Excerpt to read:
◆ ◆ ◆
On Thursday, the DOJ sent a letter to Dr. Michael Drake, the president of the university. The DOJ said it was investigating whether or not the hiring plan laid out in the UC 2030 Capacity Plan violated Title VII of the Civil Rights Act of 1964. Title VII is meant to protect potential hires from being denied a job based on protected classes like race, sex or religion.

“Public employers are bound by federal laws that prohibit racial and other employment discrimination,” Assistant Attorney General Harmeet K. Dhillon of the Justice Department’s Civil Rights Division said in a statement. “Institutional directives that use race- and sex-based hiring practices expose employers to legal risk under federal law.”

READ MORE: DEI Policies Go Against 1964 Civil Rights Act, DOJ Warns

The 2030 Capacity Plan addresses both enrollment goals and faculty hiring. One of its goals is “reflecting California’s racial/ethnic diversity.”

“Faculty are the backbone to the University of California – they create highly ranked academic programs, develop the curriculum, and produce research that yields important discoveries and scholarly works,” the plan reads. “For UC to remain excellent, it must grow and diversify its faculty. The University is committed to increasing the diversity of its faculty, both underrepresented minorities and female faculty.”

To fulfill this goal, UC says it started the Advancing Faculty Diversity (AFD) program with both state funding and funding that came directly from the UC president’s office.

“AFD identifies best practices in equity opportunity hiring by providing competitive awards to campus pilots testing new interventions aimed at increasing faculty diversity and improving academic climate and faculty retention,” the plan reads.

Though the plan cites diverse hiring as a goal, it does not lay out how exactly this is being accomplished. The only other reference to the program is in the section about UC San Diego specifically, where it says the campus is “actively involved” in AFD, “and has already invested in 28 new [full-time equivalent programs], half in a cohort on STEM impacts on the Black diaspora and half on Latinx/Chicanx experience in Humanities and Social Sciences.”
◆ ◆ ◆
Stored items:
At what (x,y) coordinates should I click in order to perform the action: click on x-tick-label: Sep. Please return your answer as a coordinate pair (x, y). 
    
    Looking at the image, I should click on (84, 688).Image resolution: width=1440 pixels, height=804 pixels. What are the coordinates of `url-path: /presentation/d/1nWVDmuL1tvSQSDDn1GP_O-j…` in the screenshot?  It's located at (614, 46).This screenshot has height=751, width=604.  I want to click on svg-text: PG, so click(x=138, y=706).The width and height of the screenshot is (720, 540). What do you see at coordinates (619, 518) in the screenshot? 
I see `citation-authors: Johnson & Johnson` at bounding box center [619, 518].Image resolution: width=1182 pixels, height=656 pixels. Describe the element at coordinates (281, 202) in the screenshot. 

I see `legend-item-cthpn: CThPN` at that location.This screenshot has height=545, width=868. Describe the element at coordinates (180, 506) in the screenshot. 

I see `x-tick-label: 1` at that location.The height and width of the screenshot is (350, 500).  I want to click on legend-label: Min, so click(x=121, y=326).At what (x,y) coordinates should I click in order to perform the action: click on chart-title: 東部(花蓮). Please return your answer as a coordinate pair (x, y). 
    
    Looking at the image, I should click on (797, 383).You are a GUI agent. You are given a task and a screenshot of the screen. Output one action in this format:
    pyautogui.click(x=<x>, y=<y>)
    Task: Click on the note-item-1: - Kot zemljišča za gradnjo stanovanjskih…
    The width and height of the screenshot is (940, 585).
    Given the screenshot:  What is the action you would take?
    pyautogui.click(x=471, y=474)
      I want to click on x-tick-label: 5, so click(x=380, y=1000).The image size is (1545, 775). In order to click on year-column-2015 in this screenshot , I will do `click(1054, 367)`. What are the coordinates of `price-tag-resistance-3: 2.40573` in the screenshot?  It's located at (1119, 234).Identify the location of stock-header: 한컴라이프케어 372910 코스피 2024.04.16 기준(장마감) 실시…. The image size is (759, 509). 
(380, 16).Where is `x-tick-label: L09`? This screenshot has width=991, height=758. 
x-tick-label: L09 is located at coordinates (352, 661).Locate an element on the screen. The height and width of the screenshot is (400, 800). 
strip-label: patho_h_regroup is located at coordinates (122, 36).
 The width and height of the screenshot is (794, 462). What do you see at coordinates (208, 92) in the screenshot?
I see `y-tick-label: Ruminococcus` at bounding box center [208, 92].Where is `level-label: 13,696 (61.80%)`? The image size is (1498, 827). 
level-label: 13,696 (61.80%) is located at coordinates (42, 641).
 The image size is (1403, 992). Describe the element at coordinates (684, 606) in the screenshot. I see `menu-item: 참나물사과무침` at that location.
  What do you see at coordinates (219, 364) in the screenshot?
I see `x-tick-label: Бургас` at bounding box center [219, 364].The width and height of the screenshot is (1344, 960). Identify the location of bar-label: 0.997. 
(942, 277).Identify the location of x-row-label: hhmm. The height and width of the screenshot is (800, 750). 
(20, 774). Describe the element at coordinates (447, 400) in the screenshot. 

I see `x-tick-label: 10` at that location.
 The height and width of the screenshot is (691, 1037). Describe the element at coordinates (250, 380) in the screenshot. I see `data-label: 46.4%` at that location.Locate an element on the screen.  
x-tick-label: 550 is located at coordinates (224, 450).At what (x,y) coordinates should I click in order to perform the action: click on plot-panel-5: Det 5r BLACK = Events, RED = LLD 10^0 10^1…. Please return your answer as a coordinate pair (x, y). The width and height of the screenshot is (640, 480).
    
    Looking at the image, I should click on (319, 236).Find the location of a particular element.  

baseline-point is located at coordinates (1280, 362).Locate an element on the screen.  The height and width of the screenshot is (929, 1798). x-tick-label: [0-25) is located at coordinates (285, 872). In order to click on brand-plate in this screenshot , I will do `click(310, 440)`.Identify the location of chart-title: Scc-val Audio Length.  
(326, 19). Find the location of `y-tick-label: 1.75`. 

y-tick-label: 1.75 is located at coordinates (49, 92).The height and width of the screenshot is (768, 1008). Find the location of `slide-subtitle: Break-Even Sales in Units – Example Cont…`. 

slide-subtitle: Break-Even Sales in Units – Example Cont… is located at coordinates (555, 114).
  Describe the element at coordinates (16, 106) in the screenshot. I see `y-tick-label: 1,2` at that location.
◆ ◆ ◆
Work instructions:
[1] The excerpt on the Justice Department's inquiry into University of California hiring gives examples of protected classes. List every one it names.
[2] In the excerpt on the Justice Department's inquiry into University of California hiring, what two funding sources does the university cite for starting the Advancing Faculty Diversity program?

Per-task outputs:
[1] Race, sex, religion

[2] State funding and funding that came directly from the UC president's office.